Strengths and Limitations
The strengths of this study include its six-year observation period and the inclusion of all newly arrived refugees undergoing systematic post-arrival screening in a large Danish municipality. In addition, the use of Denmark’s national electronic health record system allowed for the linkage of screening results with subsequent clinical management at the individual level.
Several limitations should be acknowledged. First, data were derived exclusively from electronic medical records, limiting insight into patient-reported barriers and reasons for disengagement from care. Second, heterogeneity in clinical practice—particularly in the management of syphilis across medical specialties—complicated the assessment of the adherence to guidelines. Moreover, incomplete documentation regarding interpreter use may have led to misclassification in some cases. An additional limitation relates to the very low number of participants with positive screening results. While this reflects a genuine finding of low disease prevalence, it limited the level of detail with which results could be presented and precluded meaningful subgroup analyses. Moreover, given the small number of positive cases within a well-defined local cohort, particular care was required to protect participant anonymity and comply with data protection regulations. As a consequence, data presentation was necessarily aggregated, and some potentially informative clinical characteristics could not be reported.
The descriptive nature of the analysis should be interpreted in light of these constraints. The study was not designed to assess associations or predictors of loss to follow-up, but rather to document progression through the cascade of care and identify critical points of attrition following post-arrival screening.
A subsequent revision of the study population identified one additional child with a positive HBV test who was included in the statistical analyses; however, the corresponding medical record could not be retrieved, and the individual clinical course could therefore not be examined or described.
5. Conclusions
In this local Danish cohort of newly arrived refugees, the prevalence of HBV, HCV, HIV, and syphilis identified through post-arrival screening was low and consistent with findings from comparable settings. While screening effectively enabled case identification, the principal finding of this study was substantial attrition at multiple stages of the cascade of care following a positive screening result.

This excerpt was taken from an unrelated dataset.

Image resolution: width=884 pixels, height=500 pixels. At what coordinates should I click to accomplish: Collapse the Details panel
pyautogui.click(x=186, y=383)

In particular, loss to follow-up among individuals with chronic infections—most notably HBV—significantly limited the clinical impact of screening. These findings indicate that the effectiveness of post-arrival screening programmes depends not only on diagnostic testing but also on the healthcare system’s capacity to ensure sustained engagement in follow-up and treatment.
Targeted efforts to strengthen continuity of care, including clearer follow-up pathways, improved coordination across services, and the consistent use of professional interpreters, are needed to address these gaps. Future research should focus on identifying structural and individual barriers to retention in care and on developing interventions that support equitable and effective follow-up for refugees diagnosed through post-arrival screening.